*** Block opens ***

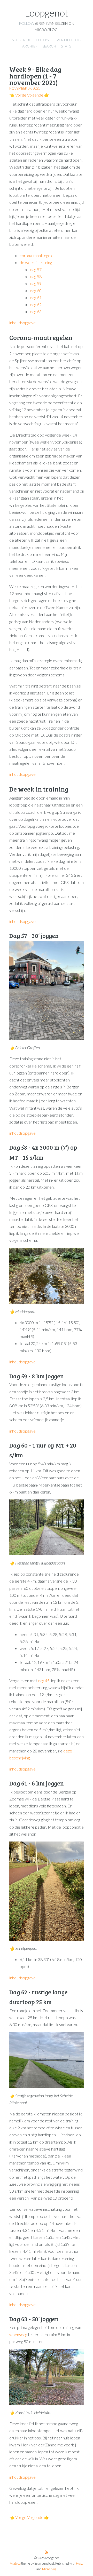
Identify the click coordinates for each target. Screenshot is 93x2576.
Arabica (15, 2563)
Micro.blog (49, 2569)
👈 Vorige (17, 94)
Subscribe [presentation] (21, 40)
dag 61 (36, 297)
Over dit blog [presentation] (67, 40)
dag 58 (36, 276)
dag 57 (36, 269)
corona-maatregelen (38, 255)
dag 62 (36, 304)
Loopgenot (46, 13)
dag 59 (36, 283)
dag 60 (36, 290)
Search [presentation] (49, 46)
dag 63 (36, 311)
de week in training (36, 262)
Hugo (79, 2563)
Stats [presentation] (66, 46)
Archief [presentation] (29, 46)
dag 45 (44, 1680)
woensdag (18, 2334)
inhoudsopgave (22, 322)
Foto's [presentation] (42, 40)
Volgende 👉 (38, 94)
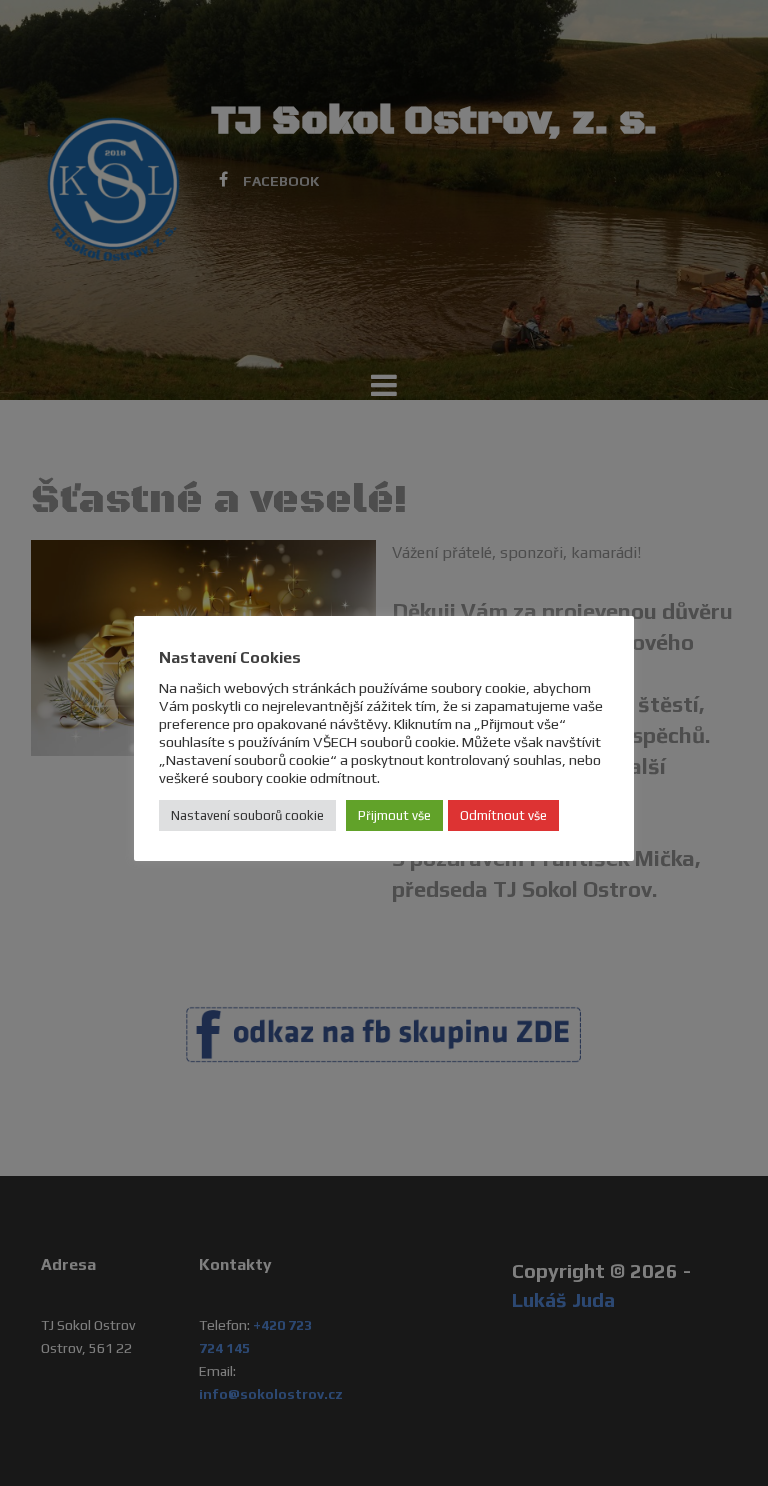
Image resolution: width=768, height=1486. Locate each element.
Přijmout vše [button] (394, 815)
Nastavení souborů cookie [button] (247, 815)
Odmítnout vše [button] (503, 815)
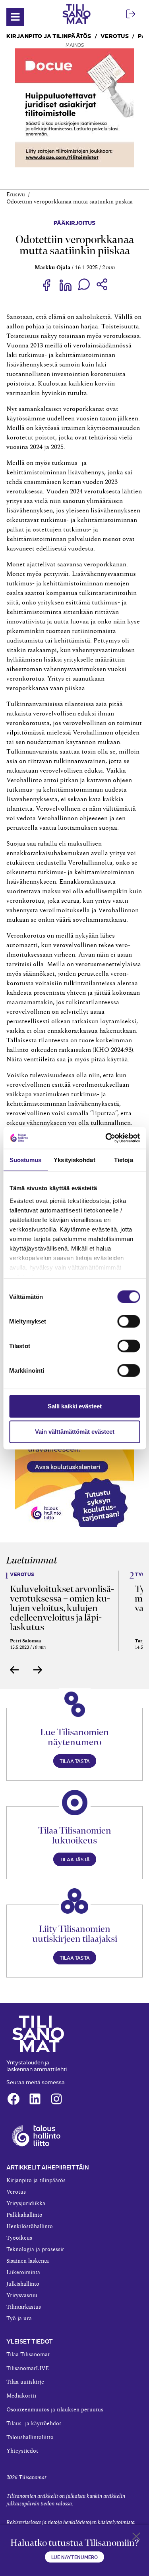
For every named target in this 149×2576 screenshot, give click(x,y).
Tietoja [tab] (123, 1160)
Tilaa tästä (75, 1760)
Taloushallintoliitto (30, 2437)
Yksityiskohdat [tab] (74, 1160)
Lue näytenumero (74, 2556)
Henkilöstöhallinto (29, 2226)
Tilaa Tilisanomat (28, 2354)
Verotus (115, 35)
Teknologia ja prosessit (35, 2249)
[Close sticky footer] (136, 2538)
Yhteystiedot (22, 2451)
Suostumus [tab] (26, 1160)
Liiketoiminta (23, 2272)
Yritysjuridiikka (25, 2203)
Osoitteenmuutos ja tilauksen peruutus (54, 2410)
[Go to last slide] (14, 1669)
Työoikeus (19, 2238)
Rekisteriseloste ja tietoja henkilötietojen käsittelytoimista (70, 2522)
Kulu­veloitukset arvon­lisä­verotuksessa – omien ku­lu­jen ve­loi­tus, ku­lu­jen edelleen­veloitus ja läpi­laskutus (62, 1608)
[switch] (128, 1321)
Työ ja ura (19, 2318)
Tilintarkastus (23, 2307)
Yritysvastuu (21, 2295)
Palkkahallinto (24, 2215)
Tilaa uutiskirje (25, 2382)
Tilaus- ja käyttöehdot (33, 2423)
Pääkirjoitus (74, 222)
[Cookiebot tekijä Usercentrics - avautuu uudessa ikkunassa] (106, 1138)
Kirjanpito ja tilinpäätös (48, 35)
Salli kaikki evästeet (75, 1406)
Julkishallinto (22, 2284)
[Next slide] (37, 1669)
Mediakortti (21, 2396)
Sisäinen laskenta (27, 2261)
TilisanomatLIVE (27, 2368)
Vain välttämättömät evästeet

*** Block closes ***

Work item: Reproduce, exactly and in full, the lines from the one that contains "Suostumus [tab] (26, 1160)" to the end of the material.

Written solution:
Suostumus [tab] (26, 1160)
Liiketoiminta (23, 2272)
Yritysjuridiikka (25, 2203)
Osoitteenmuutos ja tilauksen peruutus (54, 2410)
[Go to last slide] (14, 1669)
Työoikeus (19, 2238)
Rekisteriseloste ja tietoja henkilötietojen käsittelytoimista (70, 2522)
Kulu­veloitukset arvon­lisä­verotuksessa – omien ku­lu­jen ve­loi­tus, ku­lu­jen edelleen­veloitus ja läpi­laskutus (62, 1608)
[switch] (128, 1321)
Työ ja ura (19, 2318)
Tilintarkastus (23, 2307)
Yritysvastuu (21, 2295)
Palkkahallinto (24, 2215)
Tilaa uutiskirje (25, 2382)
Tilaus- ja käyttöehdot (33, 2423)
Pääkirjoitus (74, 222)
[Cookiebot tekijä Usercentrics - avautuu uudessa ikkunassa] (106, 1138)
Kirjanpito ja tilinpäätös (48, 35)
Salli kaikki evästeet (75, 1406)
Julkishallinto (22, 2284)
[Next slide] (37, 1669)
Mediakortti (21, 2396)
Sisäinen laskenta (27, 2261)
TilisanomatLIVE (27, 2368)
Vain välttämättömät evästeet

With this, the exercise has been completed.